Since March, Jesse R. Schworck and Dylan Paul Bangert have been accepting donations to distribute the marijuana to parishioners at the Lion of Judah House of Rastafari church, the newspaper reported. The men argue the practice is based in religion and is not breaking any laws. On its Facebook page, the church describes itself as “Wisconsin’s first & only lawful Rastafari cannabis sanctuary.”

"We all have to agree that we all break bread and use this one sacrament: cannabis," Schworck told WISN.

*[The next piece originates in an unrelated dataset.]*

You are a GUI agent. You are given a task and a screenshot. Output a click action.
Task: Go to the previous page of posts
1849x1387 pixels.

The church has been fighting legal battles with Madison city officials. On March 26, Madison police confiscated several jars of marijuana and drug paraphernalia, the Journal reported. On April 10, police sent the church’s landlord a formal notice of public nuisance, writing that the property was “being used to facilitate the delivery, distribution or manufacture of a controlled substance,” the newspaper reported.

On April 12, the Madison city attorney’s office delivered a cease and desist drug nuisance letter to Schworck and Bangert, the Journal reported. The letter states the sale of marijuana or THC products is illegal in Madison and in Wisconsin, the newspaper reported.

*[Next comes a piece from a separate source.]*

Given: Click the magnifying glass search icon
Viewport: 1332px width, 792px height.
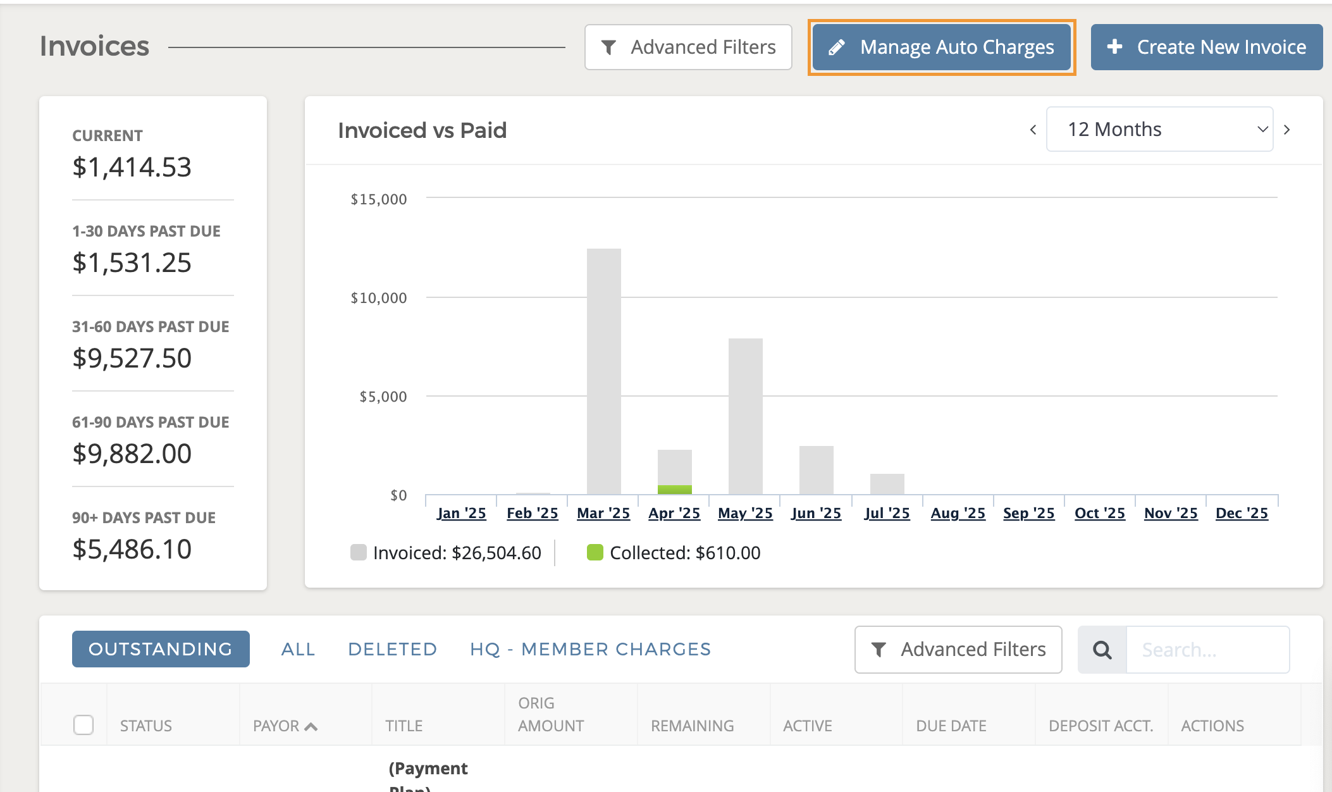Looking at the screenshot, I should tap(1102, 649).
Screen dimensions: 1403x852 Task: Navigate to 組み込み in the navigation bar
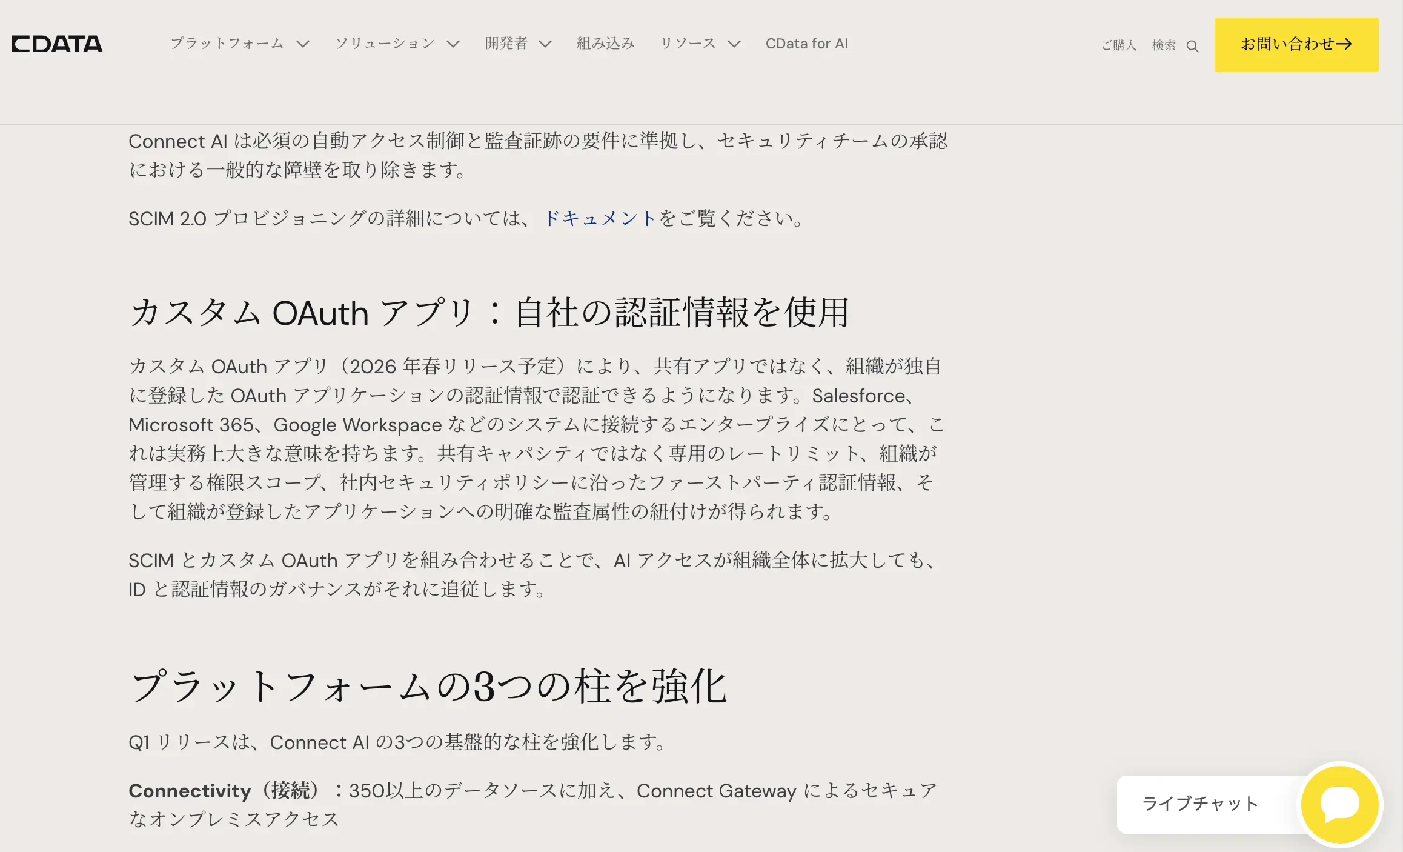606,44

The use of cannabis, or Kaneh-bosm, is part of religious practice, the soft-spoken Schworck said during interviews at the property.

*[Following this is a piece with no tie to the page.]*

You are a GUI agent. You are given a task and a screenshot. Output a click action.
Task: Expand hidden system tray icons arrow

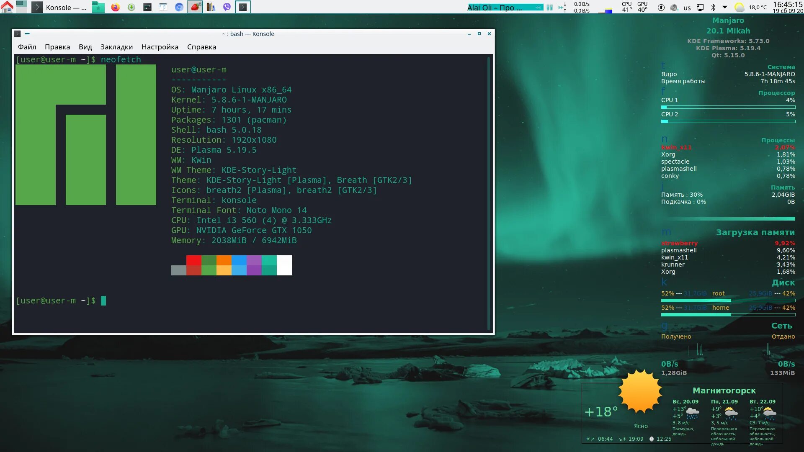pyautogui.click(x=724, y=7)
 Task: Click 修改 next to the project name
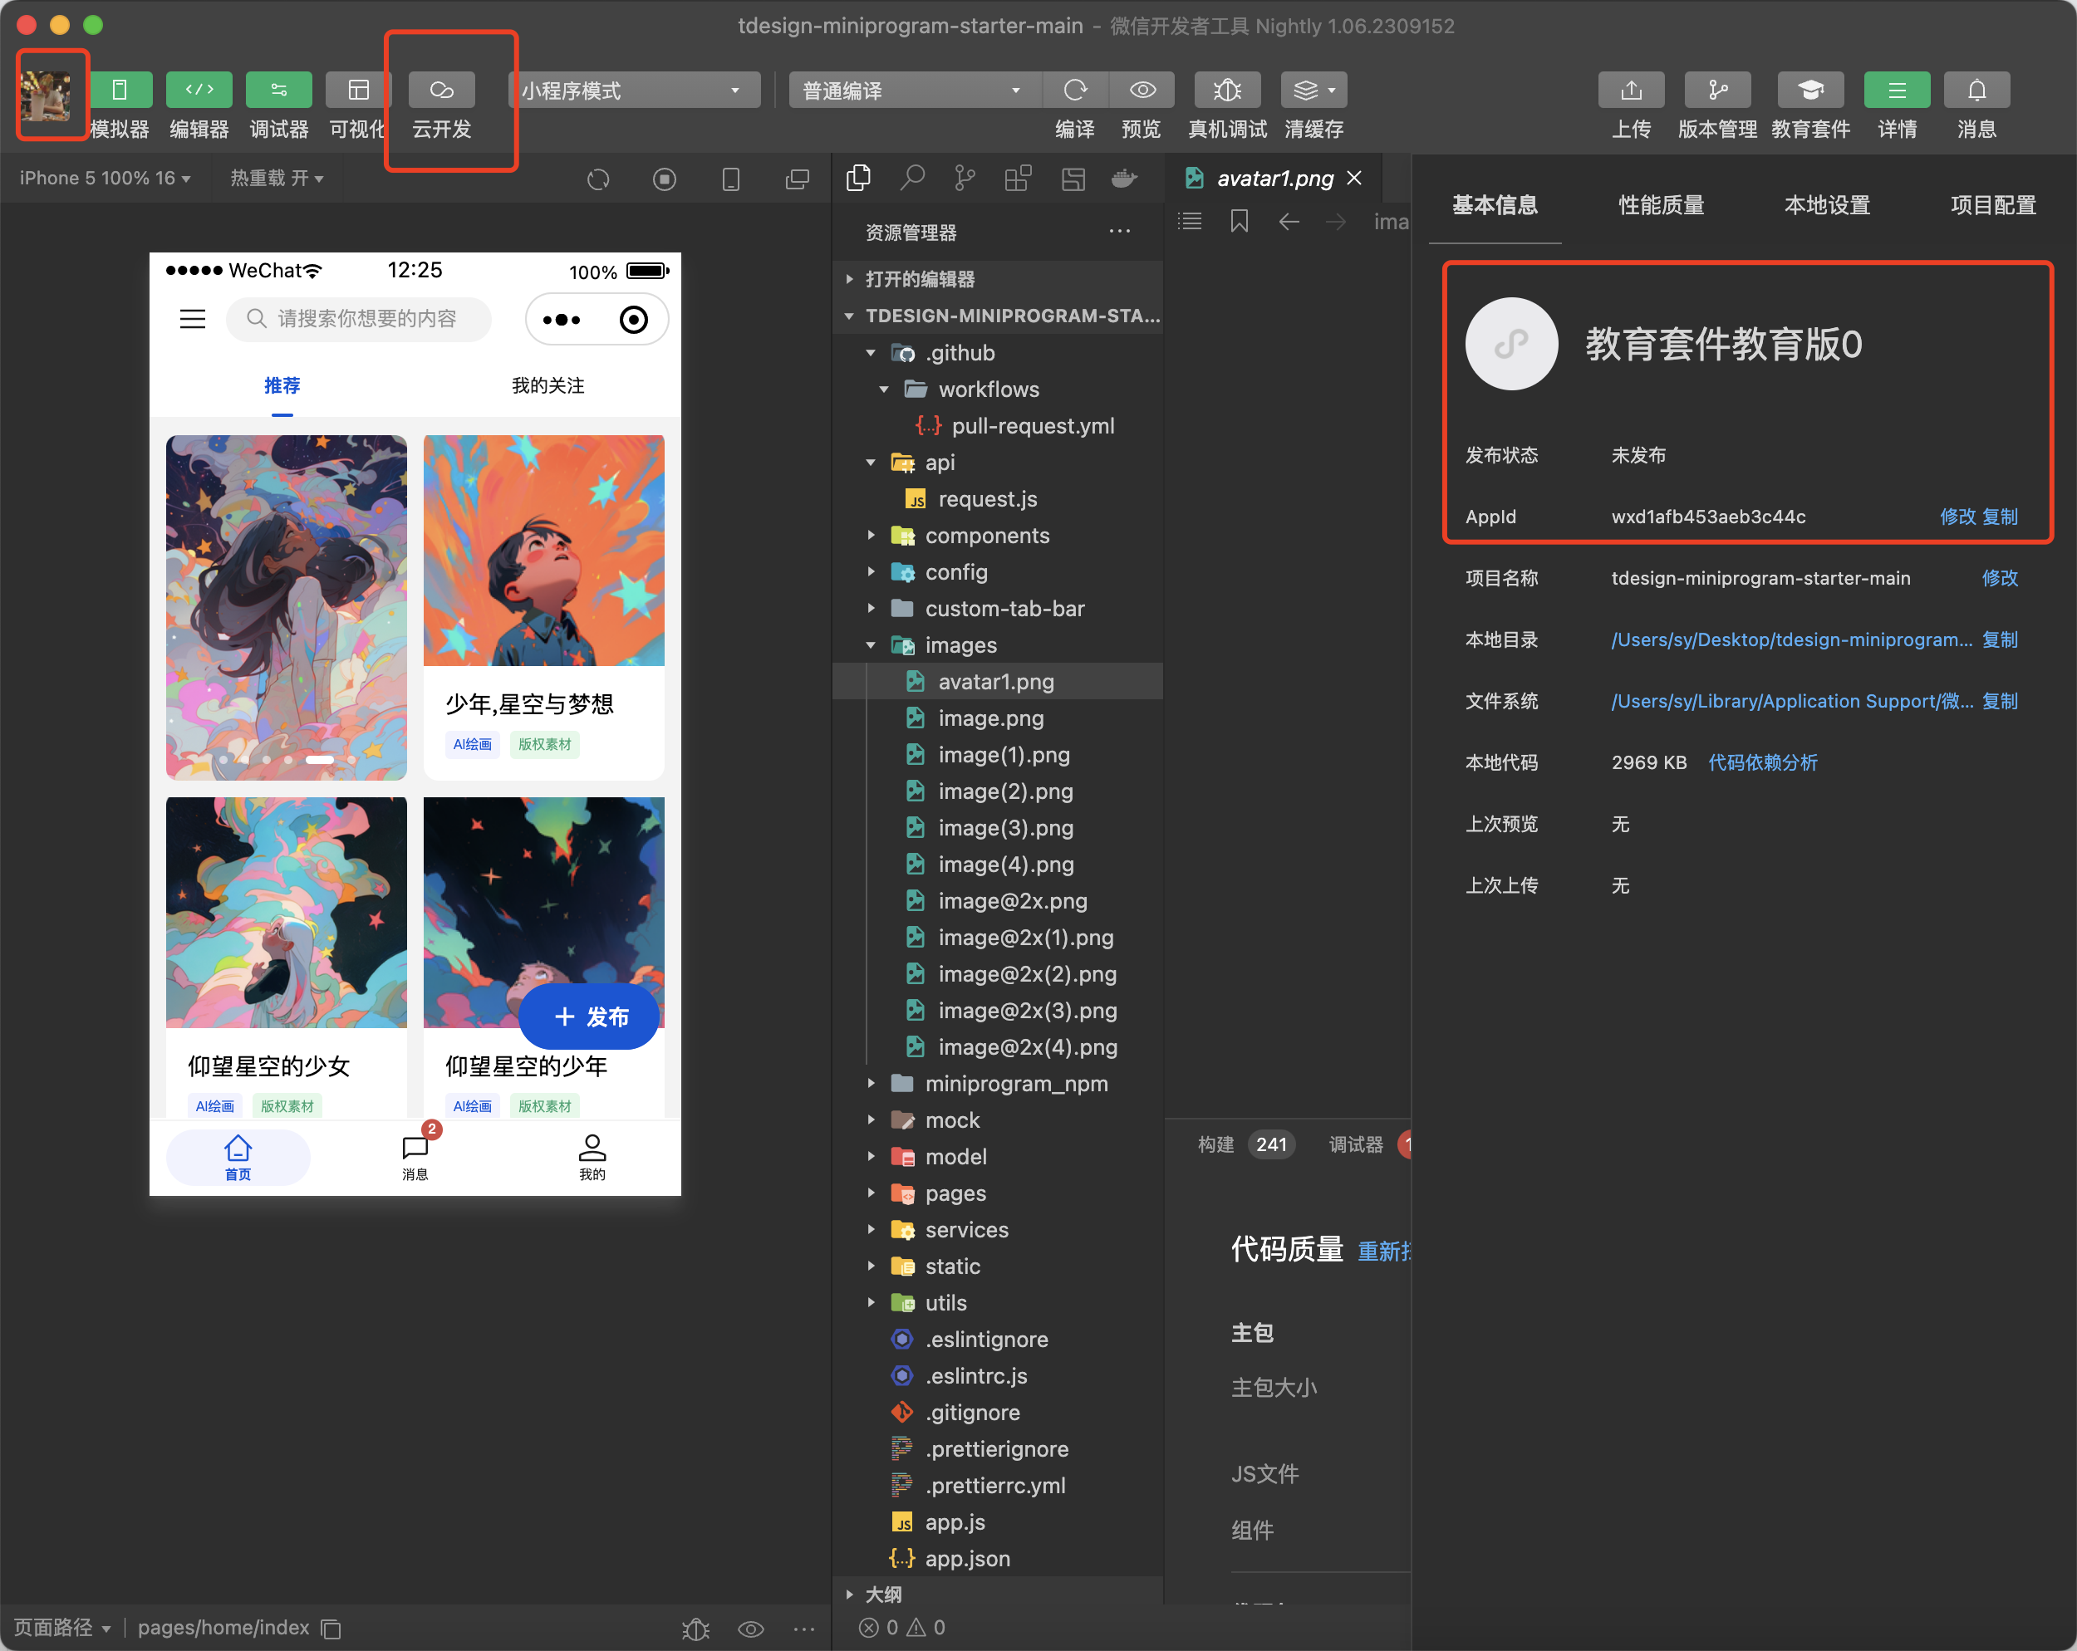pyautogui.click(x=1999, y=578)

“These things have been blessed since the beginning,” he said. “We just live life according to life itself. It’s what we know. We talk it and walk it. We are exercising inalienable rights.”

Madison Alderman Mike Verveer said he believes marijuana should be legalized but said it is very unfortunate that Schworck and Bangert “are flouting the law in such an open way,” the Journal reported.

“If indeed they are a bona fide church, they have a right to operate within the city zoning code,” Verveer told the newspaper. “That does not give them the right to openly flout state law. I do support the city attorney’s effort to end the illegal sale of weed there.”

Schworck and Bangert disagree, basically following the idea in Peter Tosh’s 1976 song, “Legalize It”: Legalize it /Don't criticize it/Legalize it, yeah. yeah/And I will advertise it.”

“We’re not trying to convert people to something,” Schworck told the Journal. “If they have an inclination to learn more, we’re willing to share more.”

City officials are standing firm.

. “It seems to me one gets your weed and smokes your weed 24-7 and we’re good,” Assistant City Attorney Jennifer Zilavy told the Journal.

Schworck said he will file an injunction in federal court to maintain the church’s policy, the newspaper reported.